Number of moves	Number of possible positions
1	20
2	400
3	8,902
4	197,281
5	4,865,609
6	119,060,324
7	3,195,901,860
8	84,998,978,956
9	2,439,530,234,167
10	69,352,859,712,417
11	2,097,651,003,696,806

The point of testing is to ensure the program generates the correct amount of legal moves for every possible position. The astronomical quantity of positions make it impossible to test the algorithm manually without going insane first.

But there’s no need to feel intimidated! The astonishing breakthroughs in AI and quantum computing have shown us that computers excel at processing mountains of information at lightning speed. We can play on this strength and hand that task to the computer. This way, we can quickly find which positions generate problems for our move generation algorithm so we can fix it.

What is perft testing?

A performance test (perft, for short) is an algorithm that counts the total number of positions achievable by making a certain number of moves for a given initial board configuration. An intuitive way to understand it is to visualize the game’s progression as a tree data structure.

--- title: Chess as a tree --- flowchart TB subgraph "root (depth 0)" pos_0((Initial Pos)) end subgraph "parent (depth 1)" pos1((Pos1)) end pos2((Pos2)) pos3((Pos3)) subgraph "children (depth 2)" pos4((Pos4)) pos5((Pos5)) pos6((Pos6)) end pos7((Pos7)) pos8((Pos8)) pos9((Pos9)) pos10((Pos10)) pos_0 ---|e4| pos1 pos_0 ---|Nf3| pos2 pos_0 ---|d4| pos3 pos1 ---|e5| pos4 pos1 ---|nc6| pos5 pos1 ---|b6| pos6 pos2 ---|Nc6| pos7 pos2 ---|a5| pos8 pos3 ---|d5| pos9 pos3 ---|nh6| pos10

The root of the tree represents the initial board configuration. Each node of the tree represents a certain chess position. The connection between nodes represents the transition between two positions by making a move. A child node is the result of performing a move in the parent node. Therefore, a parent position will have as many child positions as possible legal moves. The depth of the tree represents the number of moves performed by each side.

For example, from the initial position, we can reach pos4 by playing e4 and then e5, which results in a depth of 2 because we played two moves.

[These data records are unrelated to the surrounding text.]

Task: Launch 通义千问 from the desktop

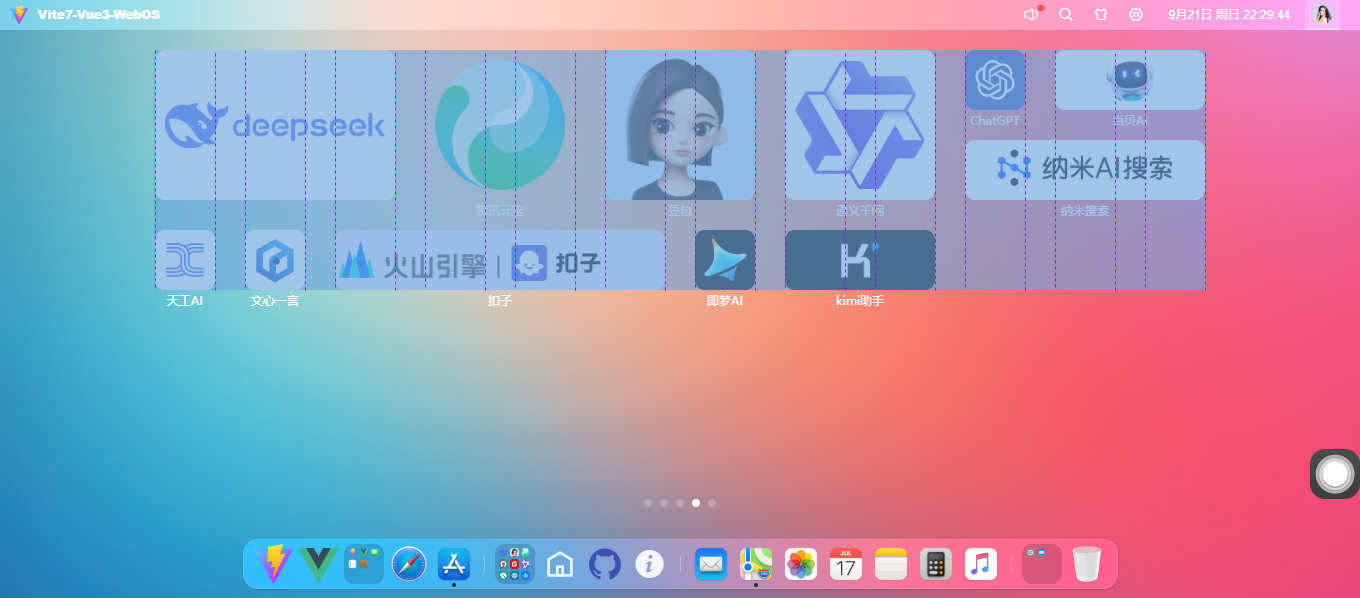Action: (860, 125)
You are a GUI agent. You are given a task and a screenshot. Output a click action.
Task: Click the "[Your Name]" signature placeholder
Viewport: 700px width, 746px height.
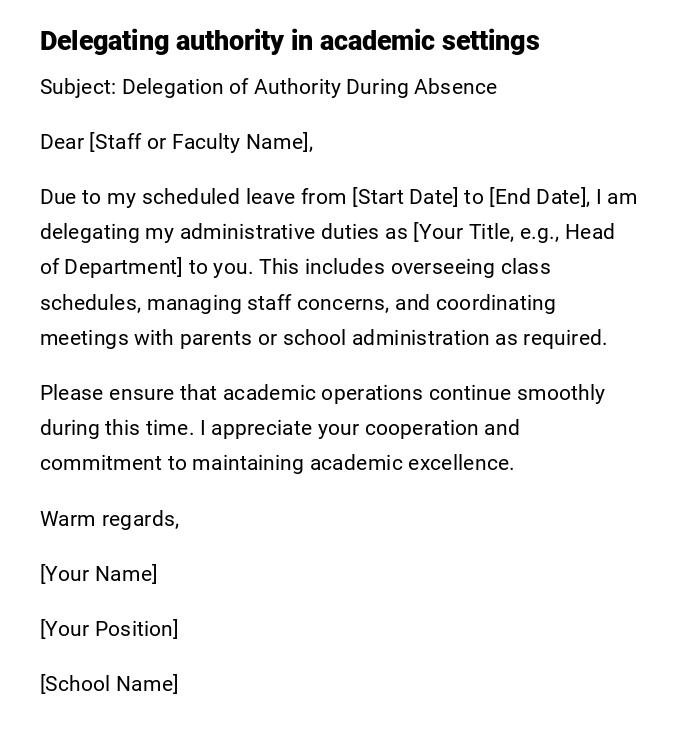click(98, 574)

To count all positions, we’ll visit each node on the tree using a depth-first pre-order search [4], and we’ll count every node we go through.


Depth-first pre-order tree traversal. Taken from [4]

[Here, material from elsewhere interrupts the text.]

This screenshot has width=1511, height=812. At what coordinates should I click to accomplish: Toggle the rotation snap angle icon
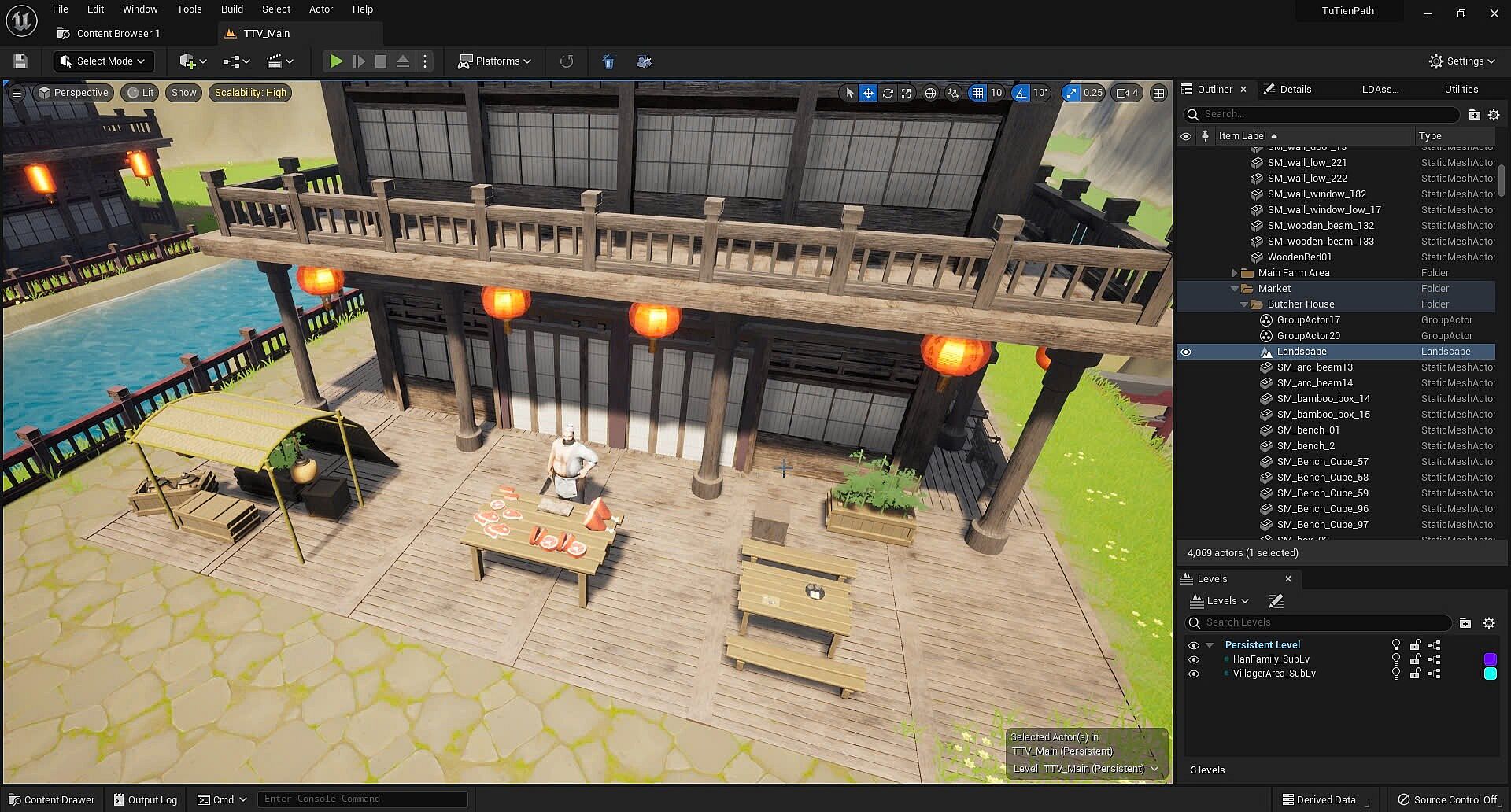[1021, 93]
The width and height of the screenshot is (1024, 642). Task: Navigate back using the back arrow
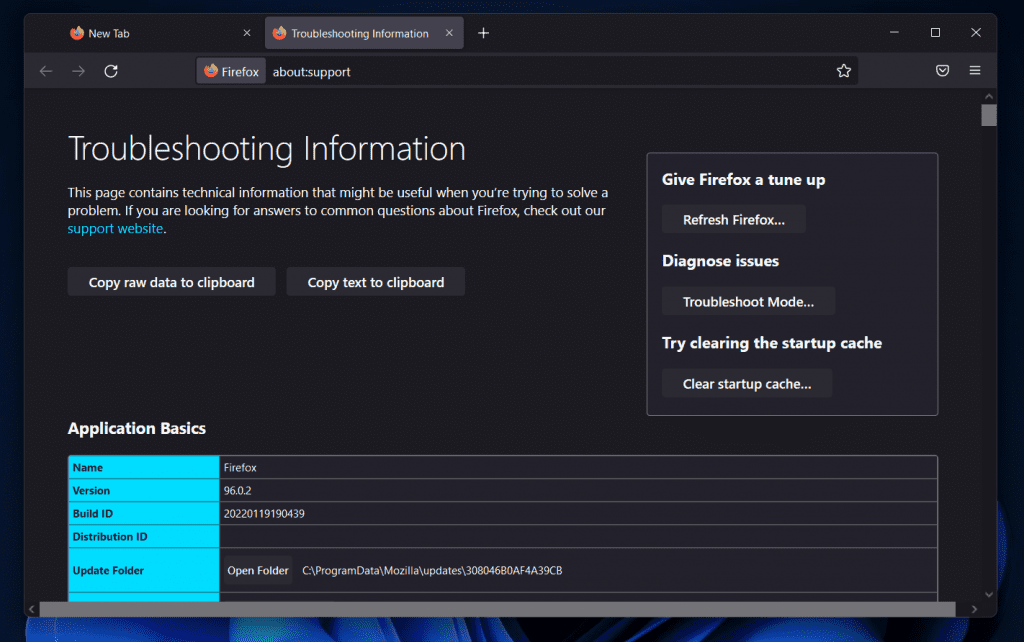(46, 71)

Following the previous example, we start in the initial position and count 3 child positions. Then, we move to pos1 and count another 3 children. Then, we move to pos4, pos5, and pos6, which have no children. Then, we move to pos2, which has 2 children… You get the idea. The total number of positions for depth 2 is 10 for this example.

Unfortunately, we can’t go as deep as we want without suffering performance issues. This is because the number of positions we have to traverse increases quickly.

You might ask, what do we do with the number that results from this process? Good question! The number alone doesn’t tell us much about the accuracy of our program. The point of the test is to compare our results against a consensus that a bunch of smart guys and developers have reached before. We can find these consensual values all over the internet and for many different starting positions.

Algorithm

The basic algorithm to perform a depth-first pre-order traversal of a tree looks like this:

function traverse(node){
    for(let child of node.children){
        traverse(child);
    }
}

The for-loop goes through the children of each node. Then, we make a recursive call of the method passing each child node, which takes the search deeper into the tree by one level.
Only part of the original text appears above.